By Robyn Dixon
11:43 AM PST, December 13, 2012
JOHANNESBURG, South Africa -- South Africa President Jacob Zuma, the controversial leader facing intense criticism for a $30-million government-paid upgrade to his private house, will face competition next week to remain head of the ruling African National Congress party.
Deputy President Kgalema Motlanthe announced Thursday he would accept a nomination to run against Zuma as president of the ANC.
The party vote essentially decides who will be the South African president after 2014 elections, with the ANC politically dominant and seen as certain to win the the top office. A party conference starts Sunday.
Zuma has been criticized over the work done at his home at Nkandla, in KwaZulu-Natal. He also faced embarrassment over recent media revelations of lavish and reckless personal spending, well beyond his means, regularly defaulting on bank loans and repeatedly relying on friends in business and politics (including revered former president Nelson Mandela) to bail him out.

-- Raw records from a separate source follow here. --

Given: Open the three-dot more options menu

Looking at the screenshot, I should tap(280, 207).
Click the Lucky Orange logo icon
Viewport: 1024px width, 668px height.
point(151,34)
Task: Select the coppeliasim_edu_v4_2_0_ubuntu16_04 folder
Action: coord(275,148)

The publication in the weekly Mail and Guardian of a secret auditor's report detailing Zuma's chaotic personal finances raised new questions about the decision of South Africa's National Prosecuting Authority to drop corruption charges against Zuma just weeks before a general election in 2009.
In its centenary year, the party of anti-apartheid hero Mandela -- recently hospitalized with a lung infection -- has never been so divided according to analysts, with many in the party deeply concerned about whether Zuma's leadership will result in a substantial decline in voter support for the ANC in 2014.
The Zuma camp reportedly approached Motlanthe about not running, but he refused, according to South African media reports. Motlanthe will also run for the position of deputy president and faces Zuma ally, businessman Cyril Ramaphosa.
Political analyst Justice Malala, writing in the South African newspaper the Times this month, said Motlanthe probably would fail to win either the presidency of the party or the deputy president's post.
He said those who supported Zuma, if he's victorious, would demand top government posts in return, at the expense of the anti-Zuma faction, known in the South African media as the ABZ camp (Anyone but Zuma).
“Zuma’s supporters will be champing at the bit to be appointed to top government and cabinet positions,” Malala wrote. Zuma "has been transported to power by people who want to ascend to the top table, people who want to eat just as much as they perceive others to have been eating before them.”